_Problem_.
Repeat the data exactly, so that every line matches the original.

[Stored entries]
════════════════════

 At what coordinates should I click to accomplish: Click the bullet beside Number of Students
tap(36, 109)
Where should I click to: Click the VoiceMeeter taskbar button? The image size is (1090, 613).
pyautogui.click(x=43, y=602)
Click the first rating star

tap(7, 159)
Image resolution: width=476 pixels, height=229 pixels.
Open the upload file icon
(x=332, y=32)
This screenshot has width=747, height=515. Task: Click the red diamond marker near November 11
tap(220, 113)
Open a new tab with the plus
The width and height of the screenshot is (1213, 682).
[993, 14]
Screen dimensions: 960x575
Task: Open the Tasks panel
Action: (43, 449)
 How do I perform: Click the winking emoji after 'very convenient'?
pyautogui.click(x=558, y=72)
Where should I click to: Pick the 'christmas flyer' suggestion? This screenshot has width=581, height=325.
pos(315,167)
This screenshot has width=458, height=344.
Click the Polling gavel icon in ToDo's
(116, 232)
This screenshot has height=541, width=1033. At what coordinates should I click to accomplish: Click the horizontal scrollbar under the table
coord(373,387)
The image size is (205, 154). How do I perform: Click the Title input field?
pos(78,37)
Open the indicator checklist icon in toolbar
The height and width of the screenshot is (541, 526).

════════════════════

_Output below_.
 At what coordinates should I click to accomplish: Click the bullet beside Number of Students
tap(36, 109)
Where should I click to: Click the VoiceMeeter taskbar button? The image size is (1090, 613).
pyautogui.click(x=43, y=602)
Click the first rating star

tap(7, 159)
Image resolution: width=476 pixels, height=229 pixels.
Open the upload file icon
(x=332, y=32)
This screenshot has width=747, height=515. Task: Click the red diamond marker near November 11
tap(220, 113)
Open a new tab with the plus
The width and height of the screenshot is (1213, 682).
[993, 14]
Screen dimensions: 960x575
Task: Open the Tasks panel
Action: (43, 449)
 How do I perform: Click the winking emoji after 'very convenient'?
pyautogui.click(x=558, y=72)
Where should I click to: Pick the 'christmas flyer' suggestion? This screenshot has width=581, height=325.
pos(315,167)
This screenshot has width=458, height=344.
Click the Polling gavel icon in ToDo's
(116, 232)
This screenshot has height=541, width=1033. At what coordinates should I click to accomplish: Click the horizontal scrollbar under the table
coord(373,387)
The image size is (205, 154). How do I perform: Click the Title input field?
pos(78,37)
Open the indicator checklist icon in toolbar
The height and width of the screenshot is (541, 526).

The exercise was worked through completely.